EXERCISE BRIEF ::
Stop after the line with "The height and width of the screenshot is (780, 1024)."; until then, please copy every line of the records word for word from the first.

ENTRIES SHOWN ::
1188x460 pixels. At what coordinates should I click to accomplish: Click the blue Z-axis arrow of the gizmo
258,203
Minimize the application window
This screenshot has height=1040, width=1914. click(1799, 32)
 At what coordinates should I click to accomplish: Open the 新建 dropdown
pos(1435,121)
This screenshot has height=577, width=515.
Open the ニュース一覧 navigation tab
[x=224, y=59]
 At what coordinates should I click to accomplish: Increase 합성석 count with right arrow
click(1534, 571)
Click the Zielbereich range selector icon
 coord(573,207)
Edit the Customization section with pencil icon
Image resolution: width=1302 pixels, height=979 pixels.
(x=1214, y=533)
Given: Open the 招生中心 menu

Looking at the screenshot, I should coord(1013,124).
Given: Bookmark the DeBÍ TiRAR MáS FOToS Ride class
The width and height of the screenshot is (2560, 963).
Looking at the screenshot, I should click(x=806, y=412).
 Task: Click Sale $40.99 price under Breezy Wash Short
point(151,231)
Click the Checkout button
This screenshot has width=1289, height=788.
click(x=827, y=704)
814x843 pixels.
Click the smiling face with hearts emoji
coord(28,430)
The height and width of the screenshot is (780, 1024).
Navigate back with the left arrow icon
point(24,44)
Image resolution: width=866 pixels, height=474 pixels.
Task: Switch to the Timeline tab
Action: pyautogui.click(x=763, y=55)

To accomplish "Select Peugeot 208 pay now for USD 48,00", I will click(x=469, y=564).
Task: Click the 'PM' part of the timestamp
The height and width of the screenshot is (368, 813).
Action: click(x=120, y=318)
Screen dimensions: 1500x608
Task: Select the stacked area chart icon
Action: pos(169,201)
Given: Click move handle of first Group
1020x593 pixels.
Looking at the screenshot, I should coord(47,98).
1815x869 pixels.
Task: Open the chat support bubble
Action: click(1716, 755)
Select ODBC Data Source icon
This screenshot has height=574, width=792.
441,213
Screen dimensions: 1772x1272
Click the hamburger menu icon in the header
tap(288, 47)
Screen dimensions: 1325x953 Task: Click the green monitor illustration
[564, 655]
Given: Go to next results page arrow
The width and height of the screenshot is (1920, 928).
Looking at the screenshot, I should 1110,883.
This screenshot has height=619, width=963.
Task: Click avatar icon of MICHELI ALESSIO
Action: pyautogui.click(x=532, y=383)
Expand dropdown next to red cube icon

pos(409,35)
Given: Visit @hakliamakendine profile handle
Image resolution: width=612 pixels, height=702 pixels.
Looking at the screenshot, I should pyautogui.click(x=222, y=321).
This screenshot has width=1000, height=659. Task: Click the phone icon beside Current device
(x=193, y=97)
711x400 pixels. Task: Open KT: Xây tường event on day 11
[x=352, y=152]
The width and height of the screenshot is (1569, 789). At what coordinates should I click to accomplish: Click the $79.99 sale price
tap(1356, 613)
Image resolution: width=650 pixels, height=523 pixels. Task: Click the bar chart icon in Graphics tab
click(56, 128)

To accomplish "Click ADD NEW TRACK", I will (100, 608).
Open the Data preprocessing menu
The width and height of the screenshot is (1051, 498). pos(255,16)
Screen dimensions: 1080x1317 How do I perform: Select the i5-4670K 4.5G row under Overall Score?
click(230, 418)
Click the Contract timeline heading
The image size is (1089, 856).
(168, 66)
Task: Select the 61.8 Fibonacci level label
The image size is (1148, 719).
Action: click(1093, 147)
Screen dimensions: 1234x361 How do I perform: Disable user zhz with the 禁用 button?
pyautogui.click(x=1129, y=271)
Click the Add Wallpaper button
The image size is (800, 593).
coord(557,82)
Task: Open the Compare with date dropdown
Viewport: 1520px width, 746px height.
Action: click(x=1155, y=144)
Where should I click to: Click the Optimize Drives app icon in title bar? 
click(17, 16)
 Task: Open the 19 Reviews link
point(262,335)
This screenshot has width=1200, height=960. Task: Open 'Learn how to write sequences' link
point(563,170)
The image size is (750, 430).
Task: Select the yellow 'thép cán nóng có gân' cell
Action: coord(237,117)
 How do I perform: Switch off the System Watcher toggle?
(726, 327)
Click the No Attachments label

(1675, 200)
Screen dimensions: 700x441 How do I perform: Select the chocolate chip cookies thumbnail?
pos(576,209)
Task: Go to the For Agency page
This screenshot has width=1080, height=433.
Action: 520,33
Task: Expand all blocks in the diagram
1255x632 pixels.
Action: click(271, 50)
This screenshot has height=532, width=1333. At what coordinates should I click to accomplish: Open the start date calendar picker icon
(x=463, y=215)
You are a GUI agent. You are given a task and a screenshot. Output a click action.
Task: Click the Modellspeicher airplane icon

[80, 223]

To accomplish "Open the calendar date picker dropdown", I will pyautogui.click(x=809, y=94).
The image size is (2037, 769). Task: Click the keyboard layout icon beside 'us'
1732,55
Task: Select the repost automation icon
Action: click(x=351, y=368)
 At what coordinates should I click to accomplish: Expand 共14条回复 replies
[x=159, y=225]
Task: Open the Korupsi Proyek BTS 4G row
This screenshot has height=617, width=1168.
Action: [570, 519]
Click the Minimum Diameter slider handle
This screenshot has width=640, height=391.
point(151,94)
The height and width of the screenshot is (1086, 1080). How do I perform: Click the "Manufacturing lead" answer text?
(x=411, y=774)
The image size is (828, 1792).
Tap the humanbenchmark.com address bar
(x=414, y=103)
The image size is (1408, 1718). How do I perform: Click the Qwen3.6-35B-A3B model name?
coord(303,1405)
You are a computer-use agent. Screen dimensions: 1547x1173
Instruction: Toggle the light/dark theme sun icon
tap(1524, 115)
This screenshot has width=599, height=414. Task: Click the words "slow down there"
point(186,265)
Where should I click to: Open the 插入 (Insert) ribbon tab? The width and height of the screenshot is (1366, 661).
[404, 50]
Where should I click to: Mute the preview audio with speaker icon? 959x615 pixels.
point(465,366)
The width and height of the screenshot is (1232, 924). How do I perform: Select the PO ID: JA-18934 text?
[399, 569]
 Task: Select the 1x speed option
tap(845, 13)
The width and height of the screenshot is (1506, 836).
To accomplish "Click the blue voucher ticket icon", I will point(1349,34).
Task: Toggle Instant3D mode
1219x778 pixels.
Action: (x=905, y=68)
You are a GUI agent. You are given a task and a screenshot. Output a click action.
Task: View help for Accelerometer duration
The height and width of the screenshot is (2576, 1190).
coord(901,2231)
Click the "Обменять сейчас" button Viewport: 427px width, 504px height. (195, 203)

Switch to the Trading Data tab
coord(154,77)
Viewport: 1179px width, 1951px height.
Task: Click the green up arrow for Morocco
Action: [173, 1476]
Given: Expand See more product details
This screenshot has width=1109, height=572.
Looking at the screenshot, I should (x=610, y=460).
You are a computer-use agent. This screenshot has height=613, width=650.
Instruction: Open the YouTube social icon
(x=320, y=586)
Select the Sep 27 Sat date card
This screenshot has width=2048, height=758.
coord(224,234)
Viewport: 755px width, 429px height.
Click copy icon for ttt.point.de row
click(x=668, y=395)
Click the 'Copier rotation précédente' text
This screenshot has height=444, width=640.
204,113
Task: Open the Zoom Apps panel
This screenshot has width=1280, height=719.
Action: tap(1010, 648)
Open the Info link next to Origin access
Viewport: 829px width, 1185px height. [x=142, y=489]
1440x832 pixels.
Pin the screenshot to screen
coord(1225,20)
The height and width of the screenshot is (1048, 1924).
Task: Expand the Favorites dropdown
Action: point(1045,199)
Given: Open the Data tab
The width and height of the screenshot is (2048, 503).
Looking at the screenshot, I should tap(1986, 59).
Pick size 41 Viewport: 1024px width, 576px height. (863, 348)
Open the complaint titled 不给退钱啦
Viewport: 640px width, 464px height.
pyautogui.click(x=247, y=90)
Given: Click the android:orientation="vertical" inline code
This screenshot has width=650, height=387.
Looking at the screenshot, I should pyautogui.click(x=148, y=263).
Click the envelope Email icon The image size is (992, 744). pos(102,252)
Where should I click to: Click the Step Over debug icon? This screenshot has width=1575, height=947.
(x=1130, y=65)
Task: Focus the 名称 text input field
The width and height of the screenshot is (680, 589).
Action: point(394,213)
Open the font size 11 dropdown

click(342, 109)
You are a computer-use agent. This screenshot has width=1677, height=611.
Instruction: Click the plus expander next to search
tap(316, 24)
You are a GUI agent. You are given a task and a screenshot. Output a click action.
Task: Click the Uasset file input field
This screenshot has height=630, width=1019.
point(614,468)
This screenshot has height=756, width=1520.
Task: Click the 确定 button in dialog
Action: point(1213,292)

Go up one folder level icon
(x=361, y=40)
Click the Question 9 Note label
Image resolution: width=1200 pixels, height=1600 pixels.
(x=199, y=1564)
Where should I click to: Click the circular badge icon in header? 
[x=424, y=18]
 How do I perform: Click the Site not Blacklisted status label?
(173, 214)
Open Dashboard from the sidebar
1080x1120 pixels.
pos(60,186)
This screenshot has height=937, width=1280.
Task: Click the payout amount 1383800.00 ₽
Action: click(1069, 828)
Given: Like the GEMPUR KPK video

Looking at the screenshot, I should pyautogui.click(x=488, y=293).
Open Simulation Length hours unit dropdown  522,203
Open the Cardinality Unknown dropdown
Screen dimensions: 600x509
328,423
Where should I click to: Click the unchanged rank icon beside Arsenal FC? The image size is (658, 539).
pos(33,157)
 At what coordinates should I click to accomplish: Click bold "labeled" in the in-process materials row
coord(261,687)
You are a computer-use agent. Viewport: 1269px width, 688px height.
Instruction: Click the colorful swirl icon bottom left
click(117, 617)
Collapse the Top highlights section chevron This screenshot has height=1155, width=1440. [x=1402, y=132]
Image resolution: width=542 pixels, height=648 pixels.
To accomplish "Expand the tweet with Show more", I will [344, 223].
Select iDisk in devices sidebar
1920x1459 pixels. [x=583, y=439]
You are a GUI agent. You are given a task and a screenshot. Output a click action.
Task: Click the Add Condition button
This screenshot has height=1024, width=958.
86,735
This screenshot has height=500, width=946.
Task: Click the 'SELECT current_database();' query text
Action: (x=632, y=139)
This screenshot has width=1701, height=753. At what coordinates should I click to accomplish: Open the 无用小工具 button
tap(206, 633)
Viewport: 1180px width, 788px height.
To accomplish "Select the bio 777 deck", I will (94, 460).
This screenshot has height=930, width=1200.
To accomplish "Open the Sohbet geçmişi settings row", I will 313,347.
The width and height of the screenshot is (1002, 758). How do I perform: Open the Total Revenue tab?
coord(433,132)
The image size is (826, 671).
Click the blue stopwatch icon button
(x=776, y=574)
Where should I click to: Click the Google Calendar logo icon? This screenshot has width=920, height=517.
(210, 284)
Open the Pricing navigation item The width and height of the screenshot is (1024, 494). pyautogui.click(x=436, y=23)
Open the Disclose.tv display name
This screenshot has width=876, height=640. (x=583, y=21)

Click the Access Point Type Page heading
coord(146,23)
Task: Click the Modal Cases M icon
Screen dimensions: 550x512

EXERCISE RESULT ::
1188x460 pixels. At what coordinates should I click to accomplish: Click the blue Z-axis arrow of the gizmo
258,203
Minimize the application window
This screenshot has height=1040, width=1914. click(1799, 32)
 At what coordinates should I click to accomplish: Open the 新建 dropdown
pos(1435,121)
This screenshot has height=577, width=515.
Open the ニュース一覧 navigation tab
[x=224, y=59]
 At what coordinates should I click to accomplish: Increase 합성석 count with right arrow
click(1534, 571)
Click the Zielbereich range selector icon
 coord(573,207)
Edit the Customization section with pencil icon
Image resolution: width=1302 pixels, height=979 pixels.
(x=1214, y=533)
Given: Open the 招生中心 menu

Looking at the screenshot, I should coord(1013,124).
Given: Bookmark the DeBÍ TiRAR MáS FOToS Ride class
The width and height of the screenshot is (2560, 963).
Looking at the screenshot, I should click(x=806, y=412).
 Task: Click Sale $40.99 price under Breezy Wash Short
point(151,231)
Click the Checkout button
This screenshot has width=1289, height=788.
click(x=827, y=704)
814x843 pixels.
Click the smiling face with hearts emoji
coord(28,430)
The height and width of the screenshot is (780, 1024).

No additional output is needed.